◆ What you will do: Wherever the word "Viewport" appears in the entries, copy the whole line.

Collected data entries
════
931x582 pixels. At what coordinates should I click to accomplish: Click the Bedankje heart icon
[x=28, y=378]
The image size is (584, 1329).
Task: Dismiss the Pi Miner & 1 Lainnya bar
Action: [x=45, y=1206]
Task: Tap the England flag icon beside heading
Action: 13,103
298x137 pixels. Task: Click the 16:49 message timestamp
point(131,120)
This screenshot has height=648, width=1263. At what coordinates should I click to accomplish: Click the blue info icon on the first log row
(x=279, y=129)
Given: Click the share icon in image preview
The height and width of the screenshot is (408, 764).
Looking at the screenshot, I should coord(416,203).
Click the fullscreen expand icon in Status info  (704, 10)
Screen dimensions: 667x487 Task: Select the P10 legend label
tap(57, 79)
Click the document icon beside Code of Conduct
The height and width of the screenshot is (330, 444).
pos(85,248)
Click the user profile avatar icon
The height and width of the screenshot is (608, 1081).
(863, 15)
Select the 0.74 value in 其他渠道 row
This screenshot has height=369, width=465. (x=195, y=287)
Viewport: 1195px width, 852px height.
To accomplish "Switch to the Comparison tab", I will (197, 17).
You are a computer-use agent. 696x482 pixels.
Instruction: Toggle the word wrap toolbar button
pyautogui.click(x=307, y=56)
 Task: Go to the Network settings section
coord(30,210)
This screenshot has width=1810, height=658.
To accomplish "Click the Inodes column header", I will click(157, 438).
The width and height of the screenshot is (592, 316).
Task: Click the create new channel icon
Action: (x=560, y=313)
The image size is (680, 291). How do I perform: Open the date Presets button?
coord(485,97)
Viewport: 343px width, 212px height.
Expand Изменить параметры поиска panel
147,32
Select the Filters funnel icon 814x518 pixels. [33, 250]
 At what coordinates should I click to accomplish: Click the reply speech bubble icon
════
◆ Expected answer:
Viewport: 1195px width, 852px height.
Viewport: 343px width, 212px height.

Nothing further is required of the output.